This
problem will require learners to engage with the key properties
of pdfs and cdfs and to understand how these relate to actual
functions. The reasoning required is quite sophisticated, although
the actual answer might be relatively short.
The problem would be of particular value either at the start
or the end of a body of work on pdfs and cdfs.
Possible approach
The first obstacle to overcome is to understand properly the
problem, as it might be more formally stated than students are used
to. Once this is done, students should be encouraged to think about
the properties of pdfs and cdfs, and then to start addressing the
problem. As there is little 'calculation' required, encouragement
and discussion will most likely be of use.
Part of the problem is showing or explaining why it is that certain forms which
would work as a cdf cannot be used as pdf, or
vice-versa, so the emphasis should be on clear reasoning.

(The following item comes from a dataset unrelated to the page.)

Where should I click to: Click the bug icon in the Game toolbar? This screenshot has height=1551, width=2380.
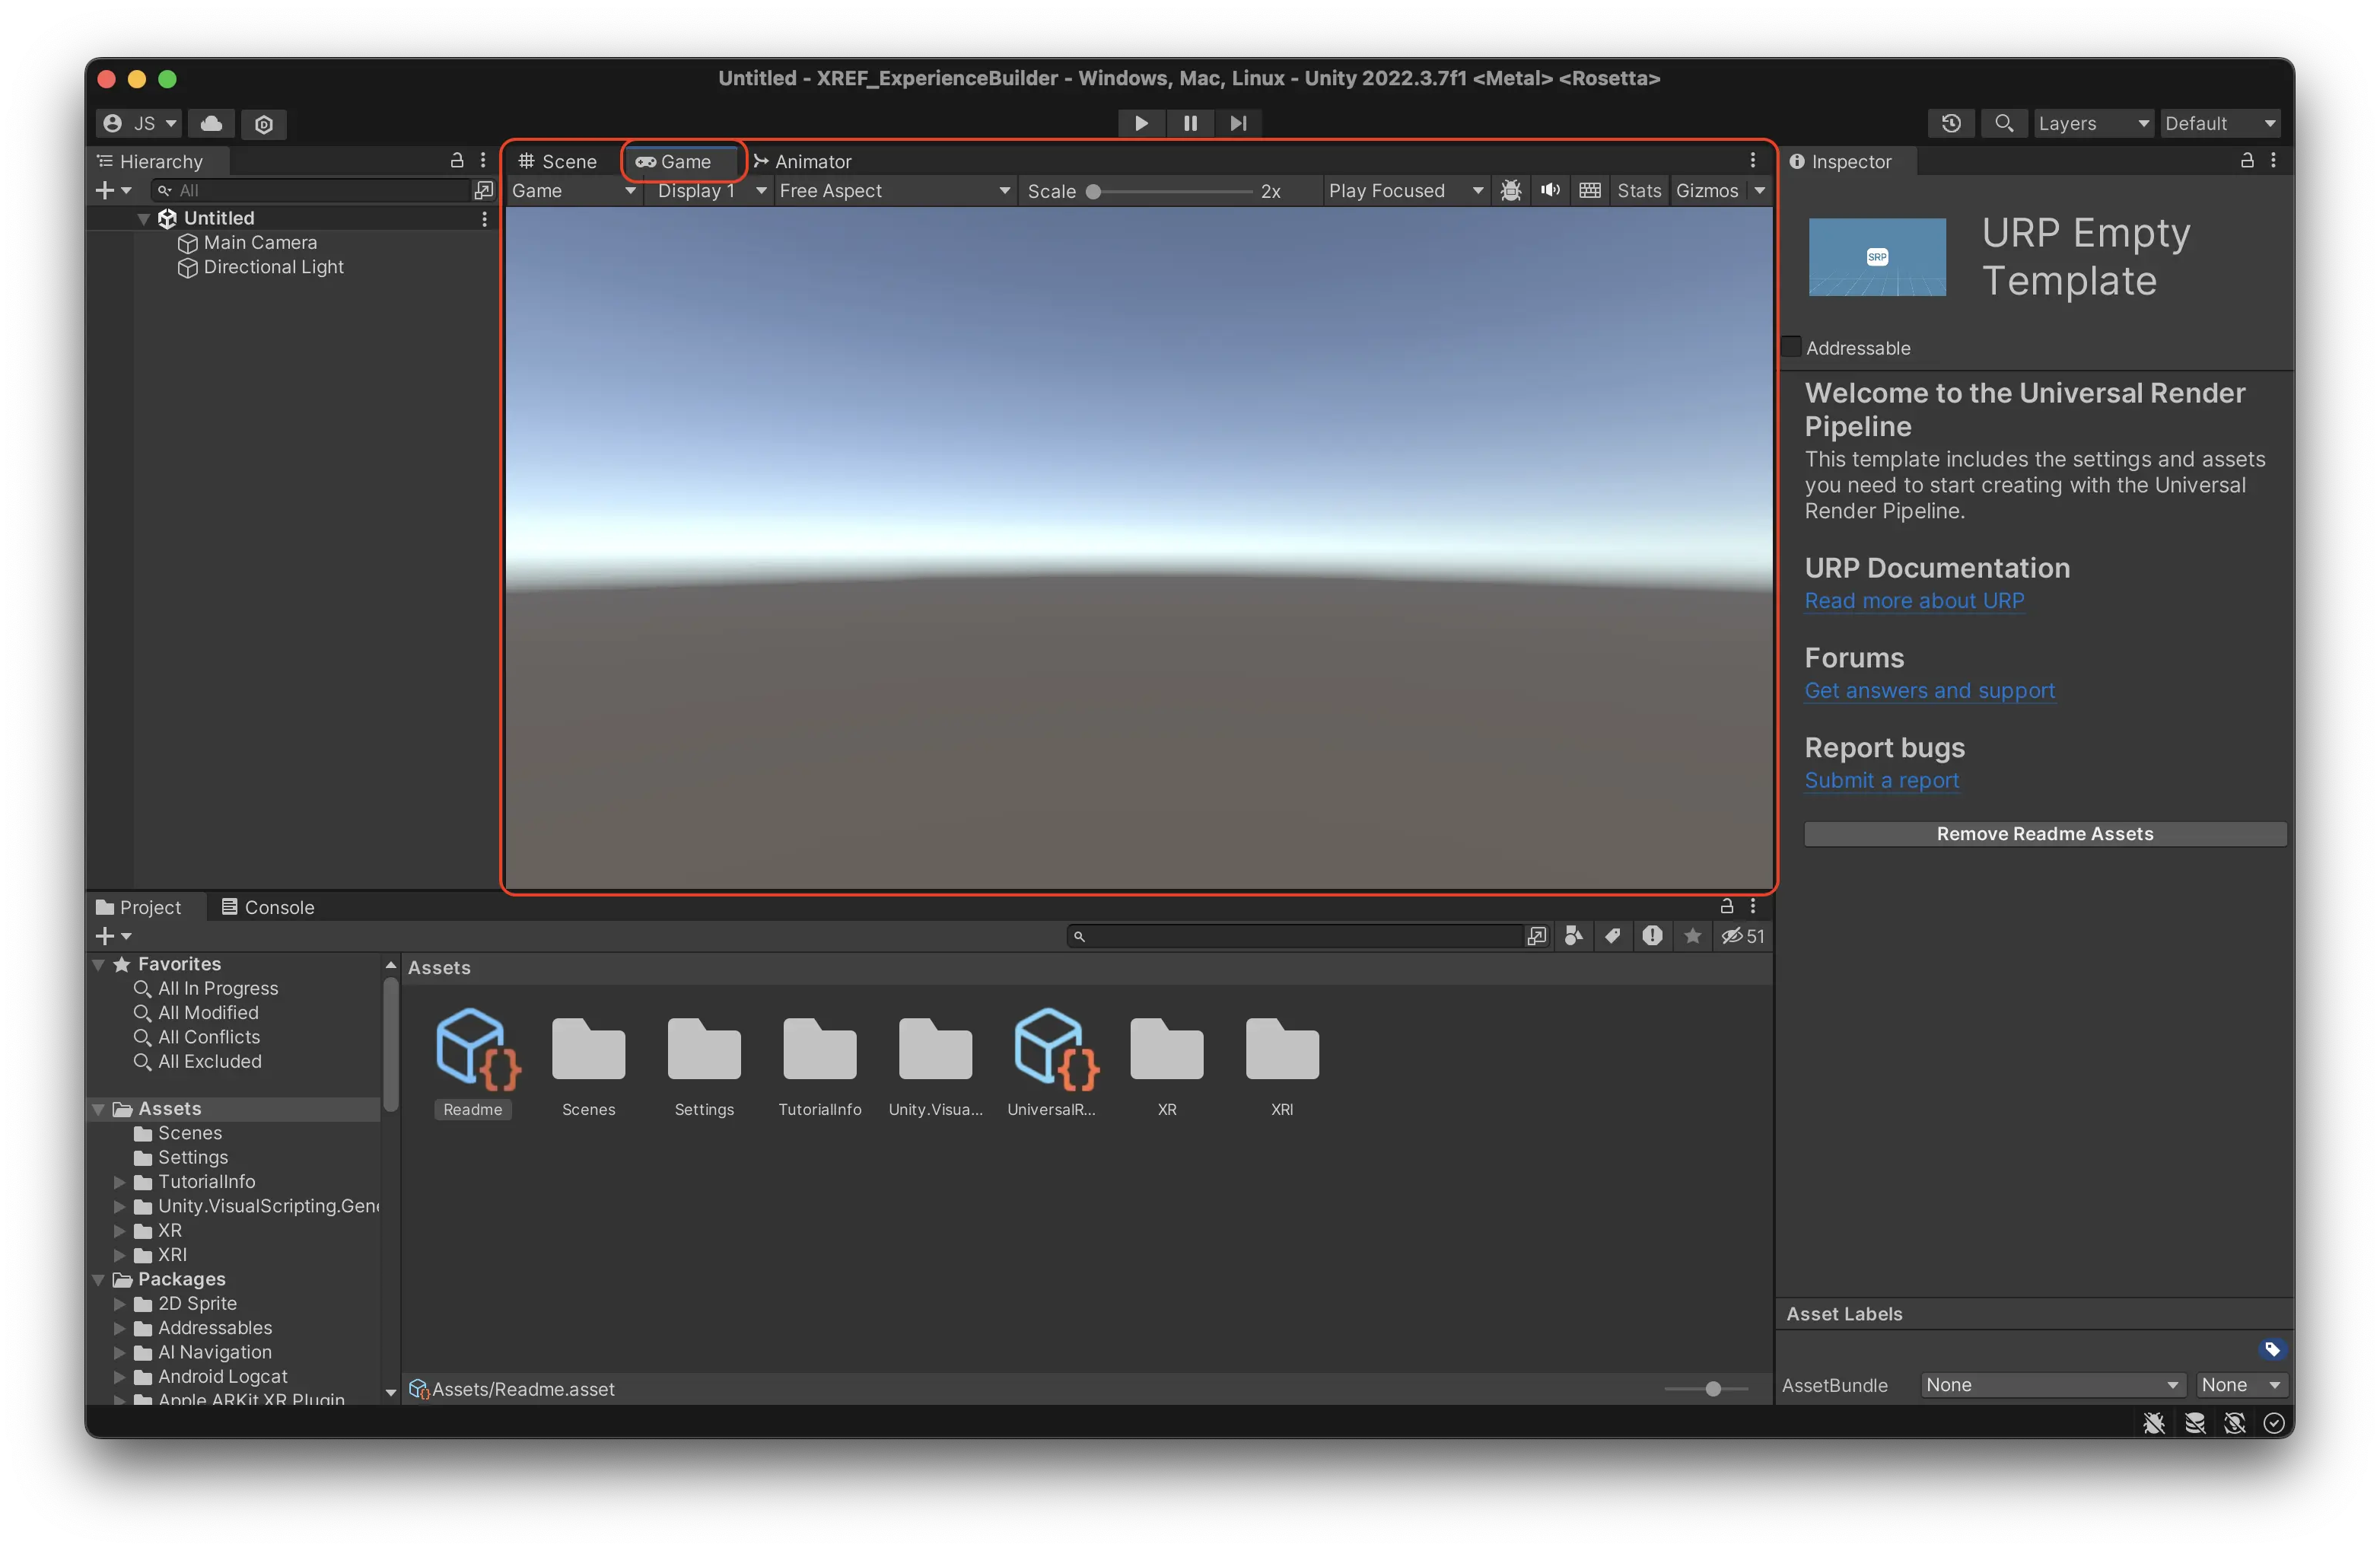(x=1511, y=190)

It is important to be aware the the problem does not require
any assessment of the type of probability process underlying the
proposed pdfs and cdfs: it can, and should, be done entirely
algebraically.
Key questions
What is the single most important constraint that a function
being used as a pdf must satisfy?
What are the constraints on a function which is to be used for
a pdf?
Possible extension
Can you describe a probability process which would give rise
to the pdfs and cdfs you come up with in the problem?
Possible support
Look at some concrete examples of pdfs and cdfs. In each
specific case, what is it that prevents the pdf being used as the
cdf, or vice versa?